Once Liam came out, you could spot his new looks from a mile away. Gone were the days of black t-shirts and jeans (unless it was for a model casting). He started buzz-cutting his hair so there was no room to hide, occasionally dying it in a different color. He’s already gone blonde, blue, green, purple, and pink.
As he began to play around with color, Liam began to experiment with colored-coordinated looks. A fan of textures, layering, and accessories, he says, “For the longest time, I used to be afraid of handbags. I found them to be very feminine and I thought that wearing a bag was going to ‘out me’ in a way.” Now it’s unlikely you’ll catch Liam without a tote, whether it be his Bottega or his go-to black Shoppee handbag on a night out.
While Liam takes inspiration from personalities in the fashion scene like Fai Khadra, Evan Mock, Marc Forne, Manu Rios, Kit Price, and Andrea Faccio to name a few, he tries not to take too much inspiration. “They all have their style, and I’m not trying to copy them in any shape or form. What I love most about them is that their authentically themselves. I think it’s always good to get inspired by the people around you or the people you see online, but I always try to put my spin on things.”
It’s come to a point where Liam’s style choices have become his go-to mode of expression of something uniquely his, reliant on both his mood and his vibe of the day. He declares, “I wear what I want when I want to.”
On Pride and Personal Reflection
For some, Pride Month is a time of raising awareness through discussions, for others, it is a time of parades and celebration. For Liam, “Pride month is a time of reflection.”
“I love all the parties and the celebrations that come with it, but I take time to internalize and think about what I love and how I can continue doing it. It’s giving ‘New Year, New Me.’”

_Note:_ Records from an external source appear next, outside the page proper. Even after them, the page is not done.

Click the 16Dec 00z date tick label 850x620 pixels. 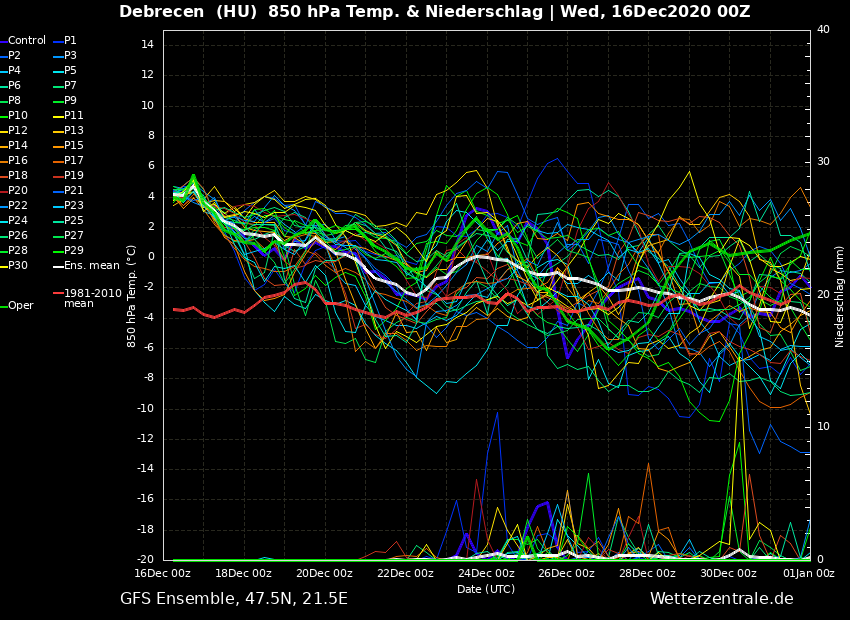(163, 574)
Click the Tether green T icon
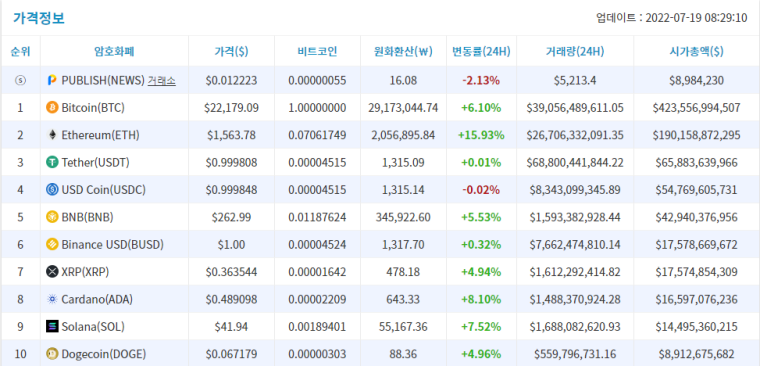The image size is (760, 366). point(52,162)
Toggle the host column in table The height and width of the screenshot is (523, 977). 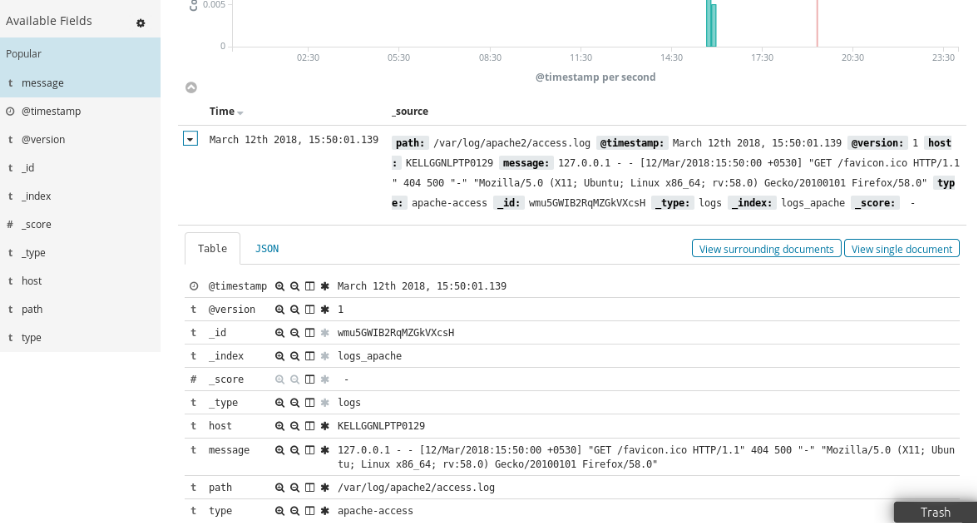coord(310,426)

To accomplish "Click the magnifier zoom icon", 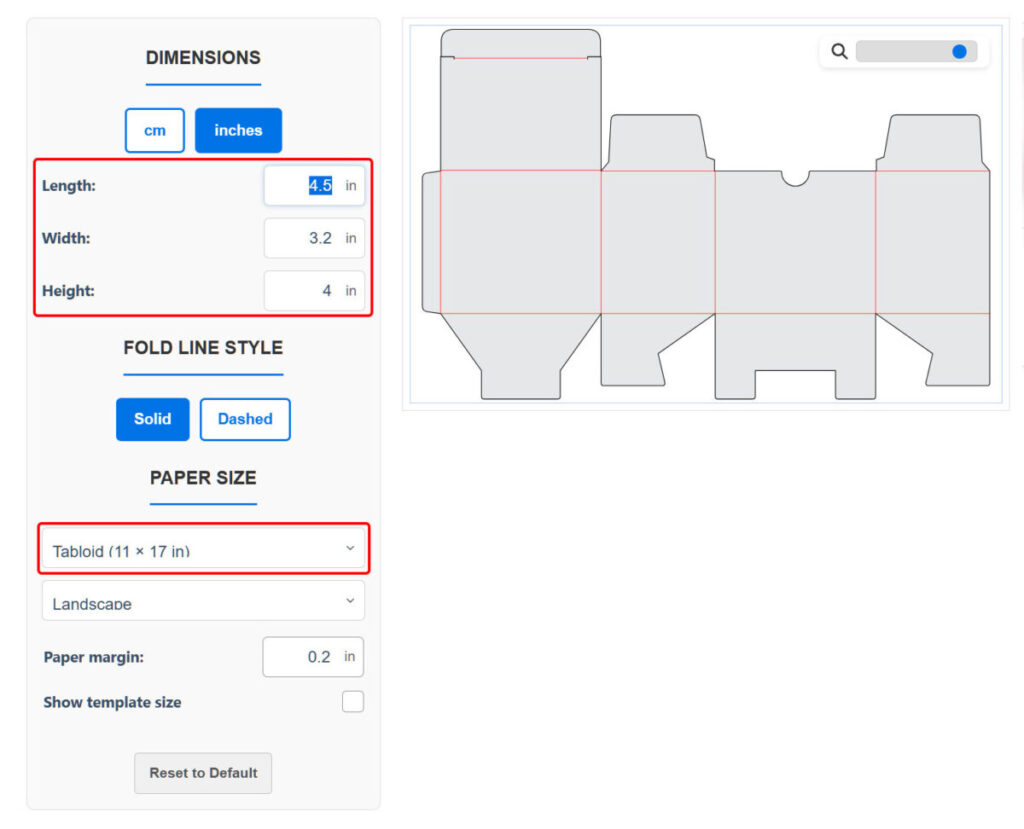I will coord(840,52).
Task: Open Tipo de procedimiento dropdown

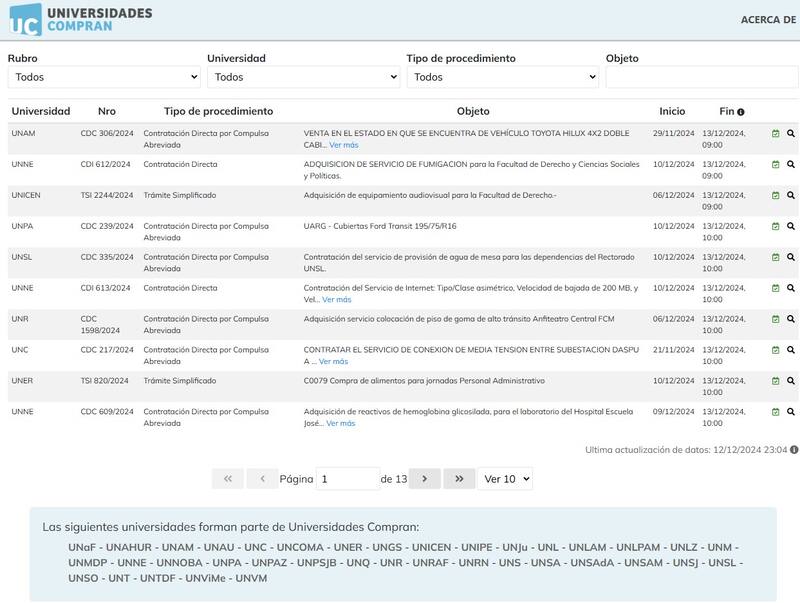Action: [x=502, y=77]
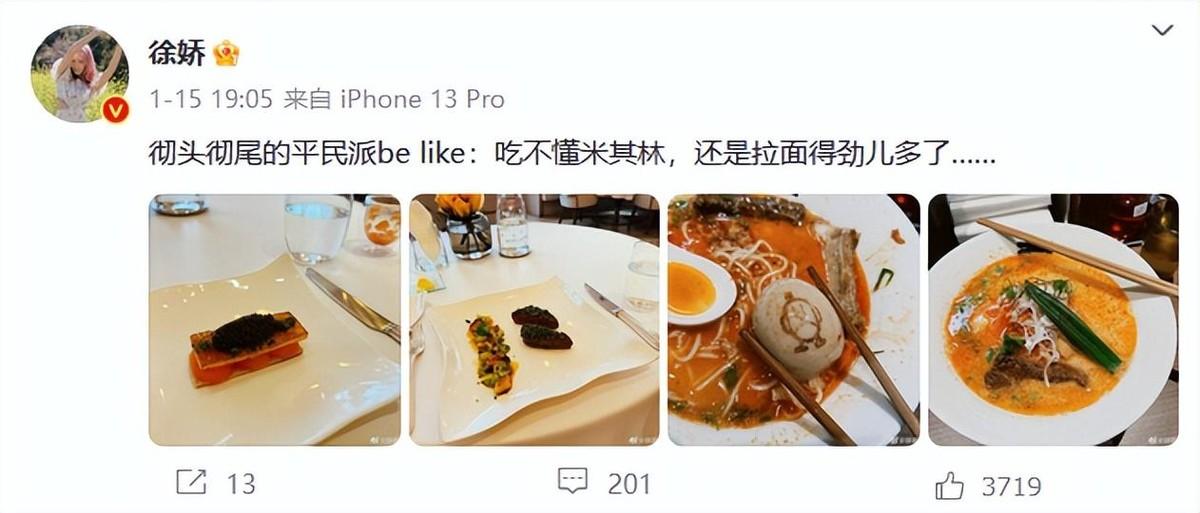Click the post text about 米其林
The width and height of the screenshot is (1200, 513).
[571, 156]
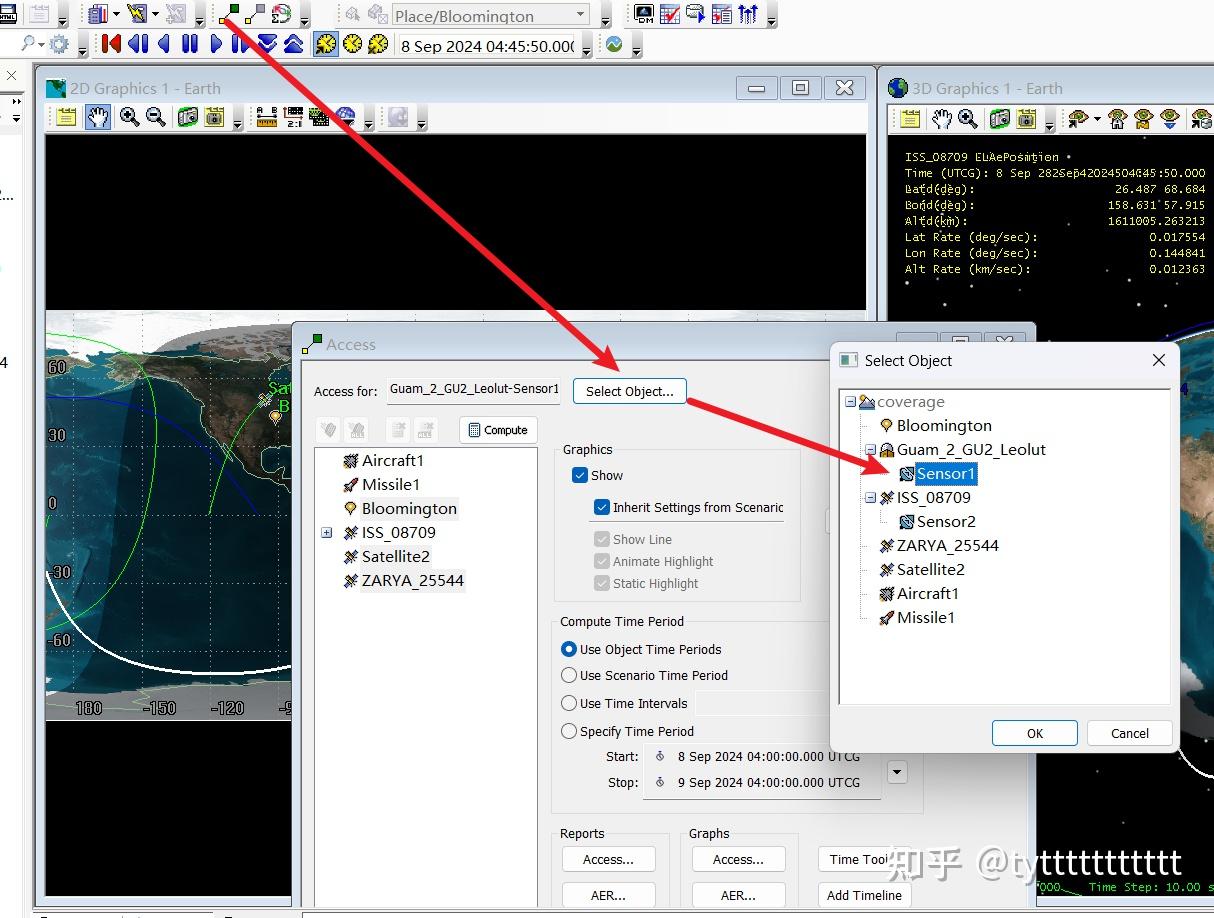Take a snapshot of the 3D Graphics window

tap(1000, 119)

While Liam’s energy is light and carefree, he reflects on the difficulties he encounters in local culture. He shares that when he opens up, he sometimes gets the comment, “Sayang naman” (what a pity) when people realize his sexual orientation. Still, he rises above and remains unfazed, ignoring these types of comments. “It took some time, but I am very happy being my true authentic self. I love being gay. I don’t think I would be the person I am today if I didn’t come out. I wouldn’t dress the way I do, I wouldn’t be working in the field I am in today, and I wouldn’t be surrounded by the people who are in my life.”
For this month of pride, as Liam plans for the year ahead, he reflects that as he gets more comfortable in himself, the possibilities are endless. “Do I want to be a model forever? Probably not. Influencer? Nah,” he says, “I just don’t want to stop creating and doing what I love. I’m ready for the unexpected.”
Through colorful hair, bold fashion choices, and a refusal to conform, Liam expresses his individuality and finds strength in being true to himself. He keeps circling back to acknowledge the people who have supported him throughout his coming-out journey. As we part, he emphasizes the importance of finding your community, even if it means expanding one’s circle beyond familiar faces, “I am very grateful that I dealt with more internal issues as I came out, and that I had a good support system around me, although I know that it is not always the case for everyone —
“Nowadays, you can always find someone to support you. You just need to find them. If you happen to be reading this and need someone to talk to, my DMs are always open.”
Both outspoken and comfortable in his authentic self, Liam Labrooy motivates others to embrace their unique identity. With gratitude for the people who have supported him, he’s now set on paying it forward, with as much vivacity and color as he can muster.